The lie your Protagonist believes takes your character at the start of your story where they will believe something about themselves and the world they live in, and follows them through the course of the story as they learn the truth. I’ll be writing about what effect it has on your story, how to write it into your own work, and referencing The Nightmare Before Christmas.
The lie the Protagonist believes can be something external about the world, but more often it is likely to be something internal about themselves. They believe they want or need something to be happy, and are motivated to get it, but through the story they realise that it’s not true.
You see this a lot in romantic comedies where the girl believes she’s in love with one man, and through the course of the story it turns out she’s in love with somebody else. However, the example I’m going to write about is Jack Skellington.

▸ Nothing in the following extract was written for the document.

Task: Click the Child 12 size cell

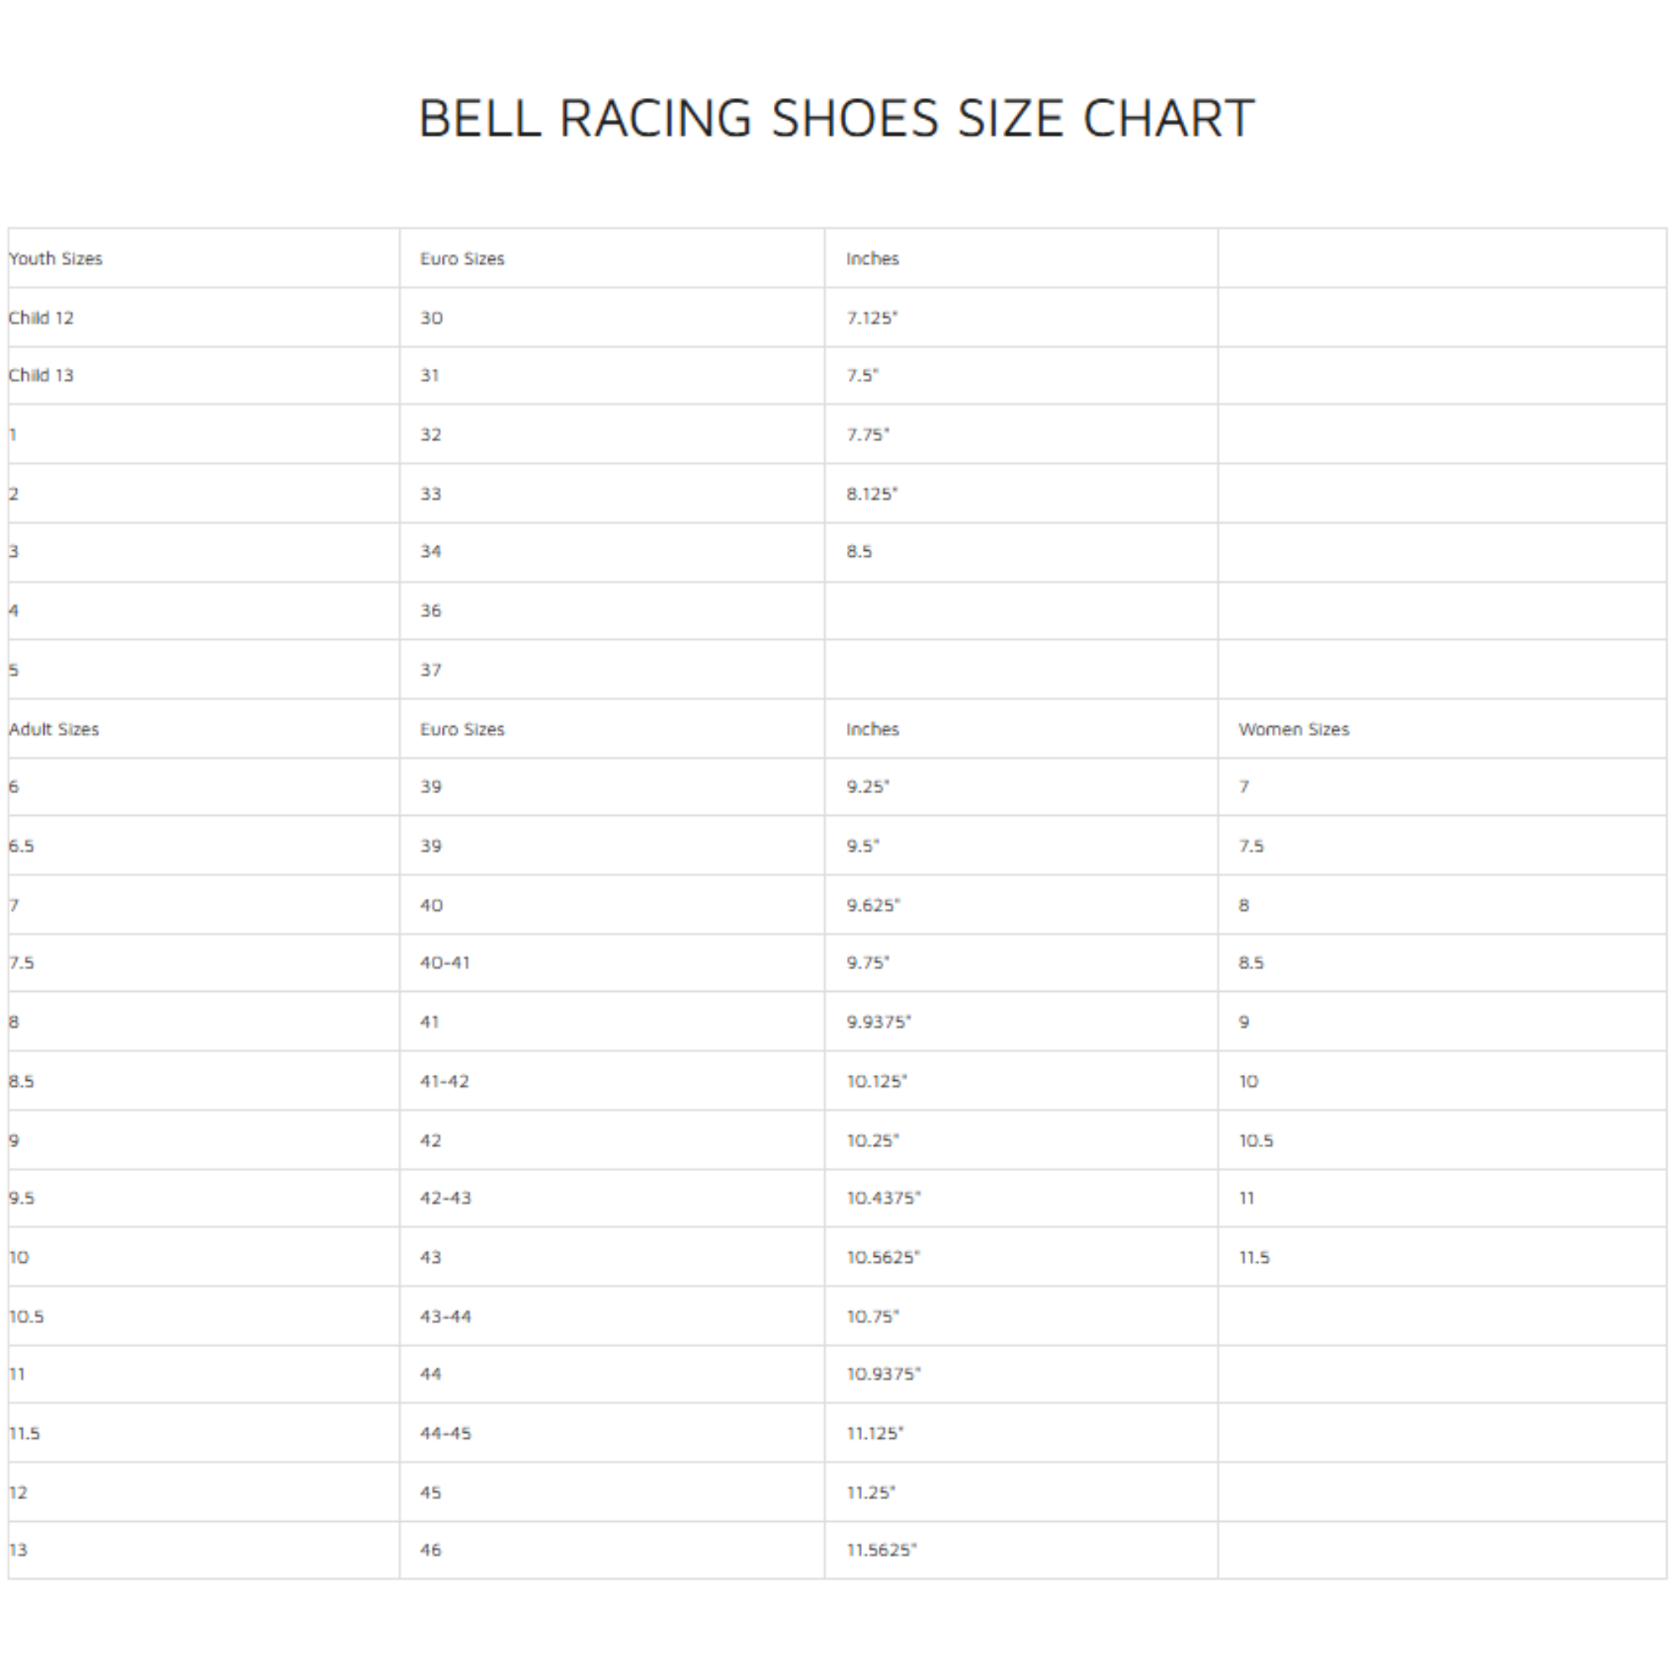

In The Nightmare Before Christmas, Jack Skellington sings a song about how bored he is of being the king of Halloween, and how he longs to be anything else. He believes that his happiness will be found somewhere else.
He then discovers Christmas Town and Santa Claus and becomes obsessed with the idea that if he replaces Santa Claus, he’ll get the satisfaction and fulfilment that he longs for. He is then motivated to go and achieve that goal.
Whilst he’s expressing his longing for another life, he’s being followed around by Sally who is in love with him, but he doesn’t know. It’s a visual clue for the fact that during the course of the film he learns that what he’s longing for isn’t actually a different life, it’s to be in love.
As you follow Jack Skellington, you watch him following the lie he believes to be true. The fact it’s a lie is what gets in the way of his happiness, until he accepts the truth, and goes home to be with Sally. The audience is discovering the truth as Jack Skellington does, and that’s what you can take into your own writing.
When using this device in your own writing, you keep to your Protagonist’s point of view, so the story presents as if what the Protagonist believes is true. Together your audience and your Protagonist discover the truth, and that keeps your audience and the Protagonist connected. Your audience is going on the journey with them, and even if on an emotional level they realise that it’s a lie, everybody has to discover the truth together.
Your audience can learn the truth a little bit before your protagonist. Not a long time before as they need to be rooted to your Protagonist’s experiences, and if it’s too obvious too soon they’ll feel disconnected. But if they realise it just a bit before, they can then watch the story unfold in a satisfying way as the Protagonist discovers the truth, excited to witness that realisation.
This is something you can play with, make sure you reveal it to your audience in a subtle and effective way by planting seeds throughout the story that hint towards it, without revealing it to your Protagonist.
This is a really useful writing technique to make your Protagonist’s story arc interesting and keep your audience invested in them and connected to them.
Giving your Protagonist something they want and sending them in pursuit of it is always the first step in story creation and making that thing a lie is an interesting device that just makes it more layered with conflict and, therefore, more interesting.
I am an author, filmmaker, artist and youtuber, and I am the creator and editor of The Table Read.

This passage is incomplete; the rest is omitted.